The following figure illustrates the use of the above rules using a portion of the sample input file.
What is the best way to make a file like this? That depends on the format of the files produced by your image analysis software. If you are familiar with programming and/or UNIX utilities, you can write a program that takes those files as input and outputs a file in the format specified above. If you do not have this expertise, the best method would probably be to construct the file in Excel (or the spreadsheet program of your choice). To use Excel, follow these general guidelines:
Treatment-control combinations file (optional)---This file specifies the treatment-control combinations. T-tests will be performed for each peptide for each treatment-control combination specified in this file, and these combinations will also be used for biological subtractions. This file must be a tab-delimited text file, with one treatment-control combination specified per line. Each line should contain the number corresponding to the treatment, followed by a tab, followed by the number corresponding to the control. This "number" refers to the order of the treatments as they appear in the main input file. For example, if you were using the sample dataset and set "Number of inter-array replicates" to be 1, then the line "1<tab>2" in this file would mean a comparison between A-1 and A-2. If, however, "Number of inter-array replicates" is 4, then the line "1<tab>2" would mean a comparison between subject A (all four samples combined) and subject B (all four samples combined).
The following figure illustrates the features of the example treatment-control combinations file.
Treatment-control combinations for P-value visualizations file (optional)--- This file specifies the treatment-control combinations for constructing P-value visualization files. It must be a tab-delimited text file similar to the one described above, except two treatment-control combinations must be specified per line. The first two columns correspond to the first treatment-control combination, and are used for the left semicircle in each circle in the visualization file, while the third and fourth columns correspond to the second treatment-control combination and are used for the right semicircle. Any treatment-control combination listed in this file must also appear in the "Treatment-control combinations file" described above.
The following figure illustrates the features of the example P-value visualizations file.

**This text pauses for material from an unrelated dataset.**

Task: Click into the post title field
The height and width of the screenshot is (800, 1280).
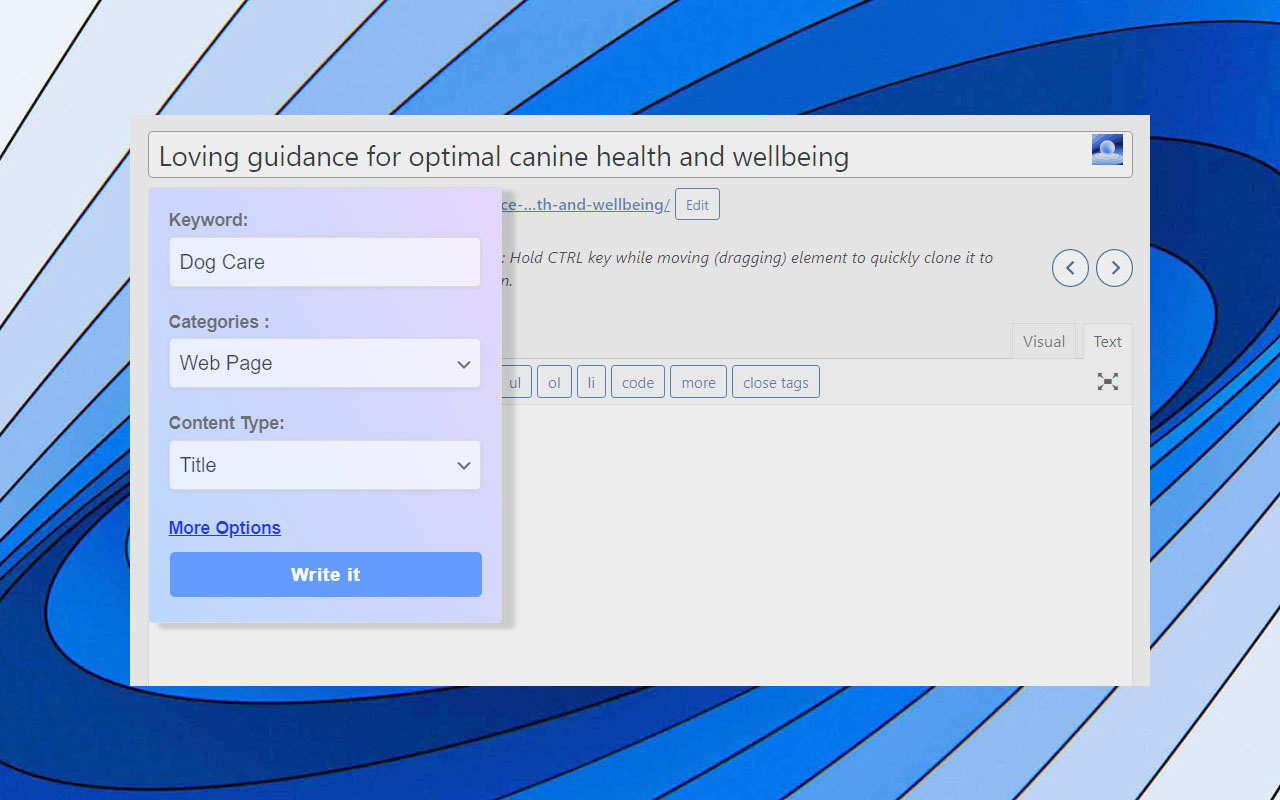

Number of treatments---The number of unique biological treatments in your experiment. If you do not have any inter-array replicates (either technical or biological), then this will be equal to the number of arrays. If you do have inter-array technical replicates, then this will be equal to the number of arrays divided by the number of inter-array replicates per treatment. The value of this parameter would be 24 for the sample data.

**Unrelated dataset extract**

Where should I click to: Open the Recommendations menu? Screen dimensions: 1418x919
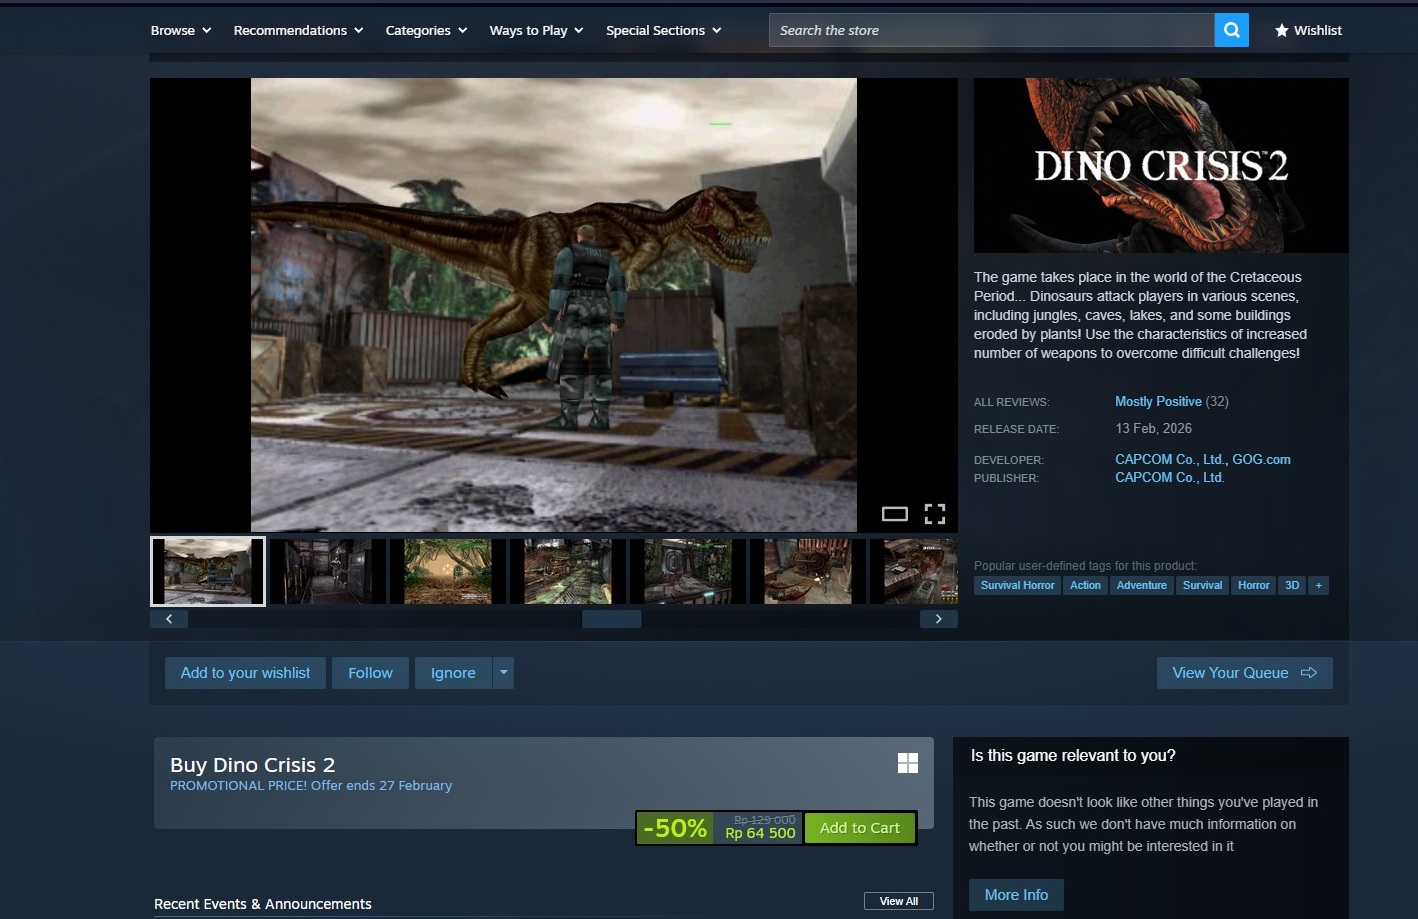coord(298,30)
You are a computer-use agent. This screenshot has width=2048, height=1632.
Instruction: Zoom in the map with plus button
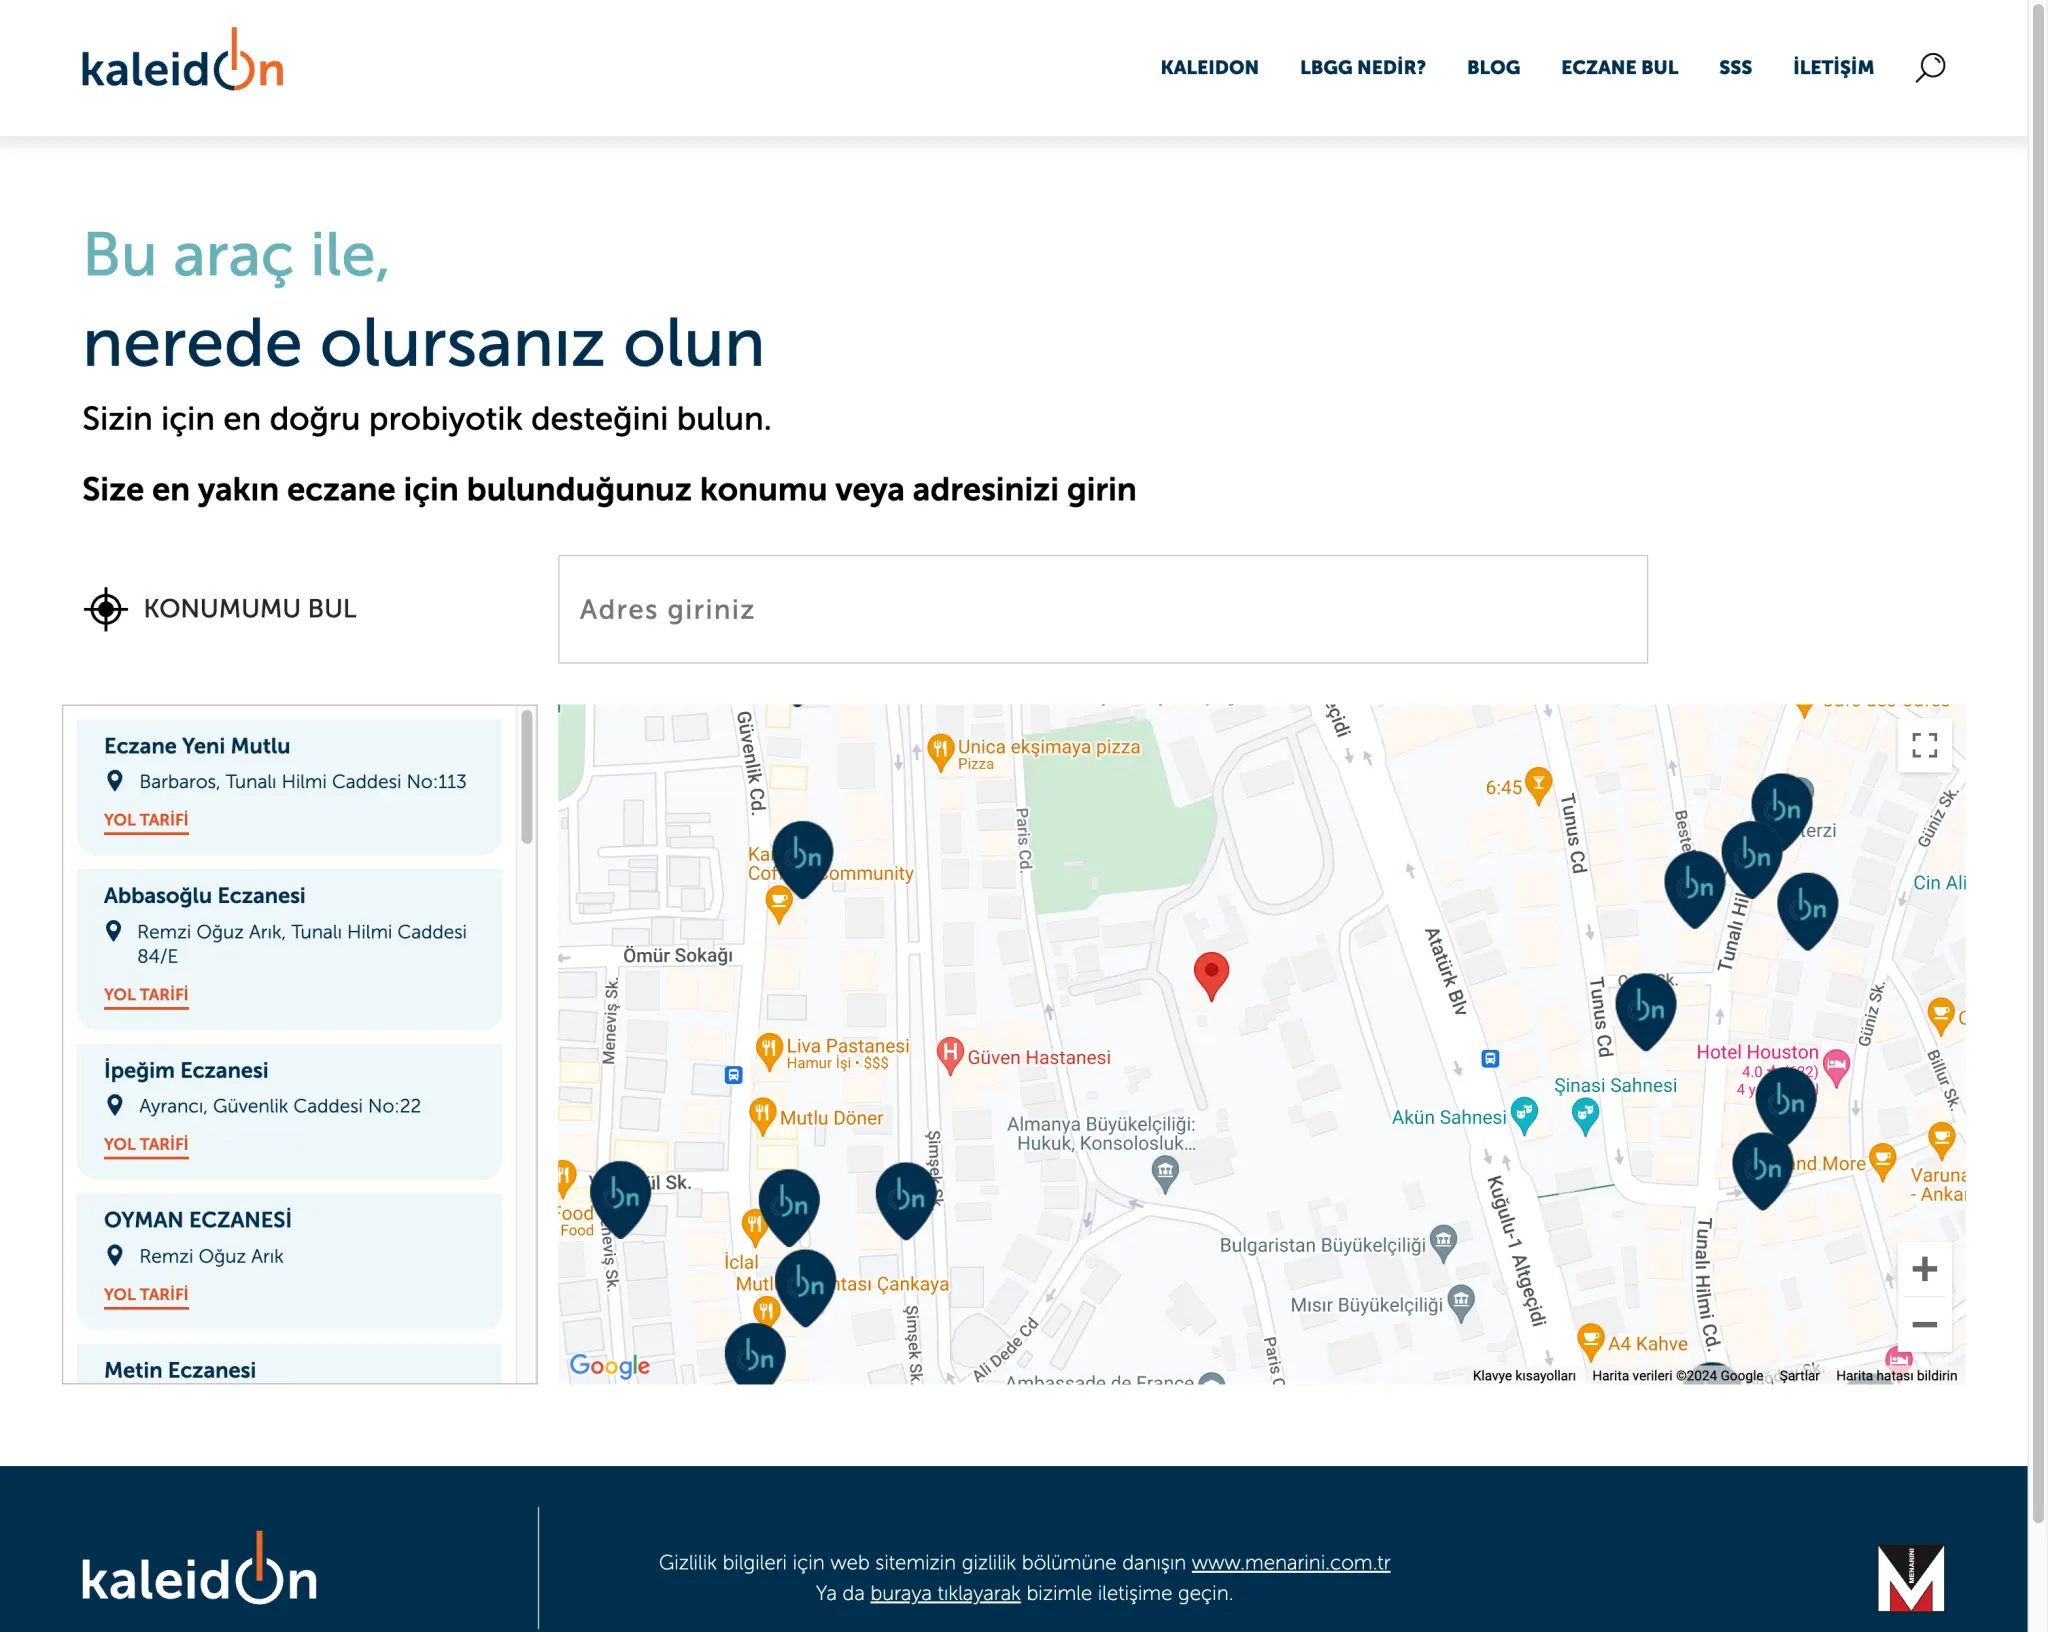pos(1924,1269)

Number of unique peptides on the array---The number of unique peptide sequences on the array. This is equal to the total number of spots on the array divided by the number of intra-array technical replicates per peptide. The value of this parameter would be 297 for the sample data.

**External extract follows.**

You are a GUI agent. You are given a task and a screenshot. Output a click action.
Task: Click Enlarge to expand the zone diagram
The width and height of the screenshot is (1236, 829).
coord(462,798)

Number of inter-array replicates---The number of inter-array replicates (either biological or technical) per treatment. The value of this parameter would be 1 for the sample data.
Depending on the nature of your data, by specifying different values for the above parameters, your data will be analyzed in a different way. For example, suppose that for the sample data you choose the following values for the above paramaters rather than the ones specified above:
Distance metric for hierarchical clustering---The distance metric to use when performing hierarchical clustering. Choices are (1 - Pearson correlation) (default) and Euclidean distance.
Linkage method for hierarchical clustering---The linkage method to use when performing hierarchical clustering. Choices are McQuitty linkage (default), average linkage, and complete linkage.
Perform chi-square test?---If yes, then the chi-square test will be performed to identify peptides with inconsistent phosphorylation patterns among the technical replicates on each array. As a result, PIIKA 2 will output extra t-test files containing only peptides that are consistently phosphorylated in both the treatment and the control, and also omits from the heatmaps and PCA analyses any peptides that are not consistently phosphorylated on any of the arrays.
Perform F test?---If yes, then the F test will be performed to identify peptides with inconsistent phosphorylation patterns among the biological replicates. The implications of this option are analogous to that of the "Perform chi-square test?" option.
Perform biological subtraction before performing F test?---If yes, then biological subtraction will be performed on each treatment-control combination before performing the F test.
Perform random tree analysis?---If yes, then the analysis described under the heading "Statistical significance of the clustering of a priori groups" in the PIIKA 2 paper will be performed. In order for perform this analysis, your samples must be named such that PIIKA 2 can tell which samples are in the same group. To do this, your sample names (column names in the main input file) must have a hyphen in them, where everything before the hyphen defines the name of the group, and everything after the hyphen is a number (letters are not allowed) that is unique to that sample. For example, in the same data, the samples corresponding to subject A are labeled "A-1", "A-2", "A-3", and "A-4", and similarly for the other subjects.
Perform peptide subset analysis?---If yes, then the analysis described under the heading "Identifying sets of peptides that support the clustering of a priori groups" will be performed. For this analysis to work correctly, the same sample naming format as described above must be used.
Value of alpha (false positive rate) for statistical significance testing---The P-value threshold for describing a peptide as differentially phosphorylated between a treatment and a control.
Estimated background probability that a peptide will be differentially phosphorylated---This value is used for calculating positive and negative predictive values; see the "Positive and negative predictive values" section of the manuscript describing PIIKA 2 for details.